San Francisco Mayor Ed Lee said at a news conference at the scene Wednesday morning that the cause of the fire remains under investigation, but noted that it started above ground.
"They were doing some welding, we don't know what occurred there," Lee said.
Officials said investigators would be reviewing helicopter footage of the fire to get a better sense of how it started and spread. Chopper 5 was rolling Tuesday night at a portion of the building collapsed:
The five-alarm fire was reported at about 4:56 p.m. on Tuesday and required 150 firefighters to control.
BRE Properties, which focuses on development, acquisition and management of apartment communities in California and Seattle, said the fire occurred at Block 5 of its MB360 development project.

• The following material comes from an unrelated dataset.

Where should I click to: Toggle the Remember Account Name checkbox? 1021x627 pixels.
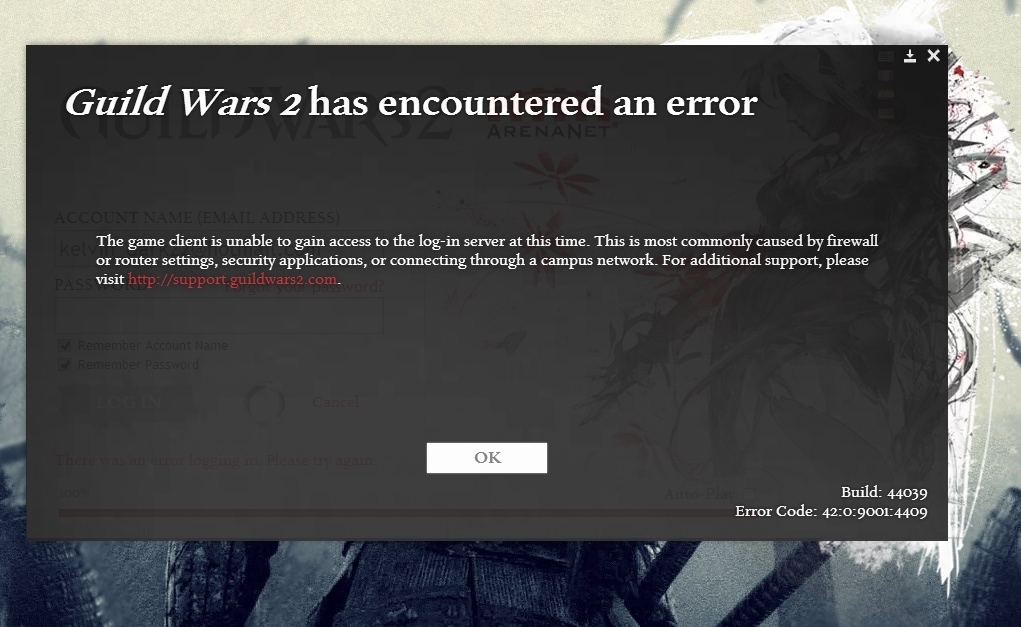(x=64, y=345)
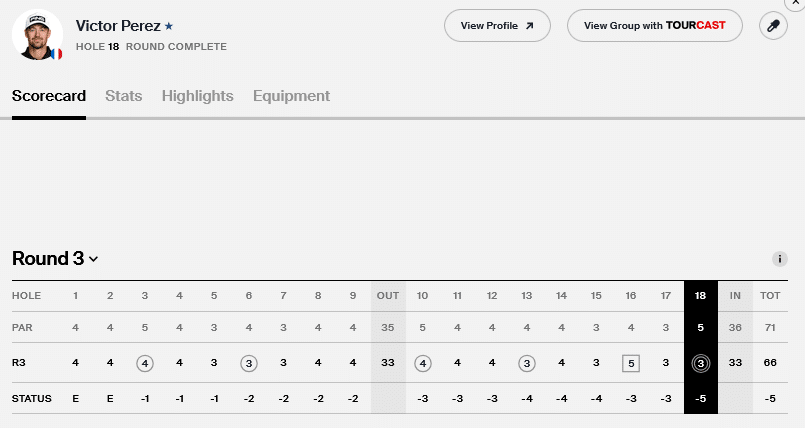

Mission Bay Residents Talk About The Fire
"I think we're very lucky that the fire didn't jump any more," the mayor said.
Lee said he sent a text message to Fire Chief Joanne Hayes-White when he saw embers from the fire floating over to a University of California at San Francisco building about a block away.
Hayes-White said, "He personally let me know that he saw a burning ember shift over to the UCSF property and we needed to take care of that."
The ember ignited some landscaping on that building's roof but the small blaze was quickly put out with the help of building maintenance crews, he said.
Hayes-White said about half of the city's firefighters responded to the fire, and called their efforts a "phenomenal display of teamwork."
She said one firefighter suffered burns to his face early on but continued battling the blaze, receiving treatment later for his injuries, which were minor.
"Our objective last night, which we were able to achieve, was to contain the fire to the building of origin," she said.
Gonzales said that one firefighter suffered burns on his hands and face while battling the blaze Tuesday.
"He was one of the initial [firefighters] on the scene, on one of our trucks, and when we were first going to try an interior attack, they were putting a ladder pipe to what they thought was a fire just on the roof area. He got a little burned up there but he didn't cop to it until about four or five hours later," he said.
Gonzales said the injured firefighter was expected to make a full recovery. It was revealed that a second firefighter suffered minor injuries overnight.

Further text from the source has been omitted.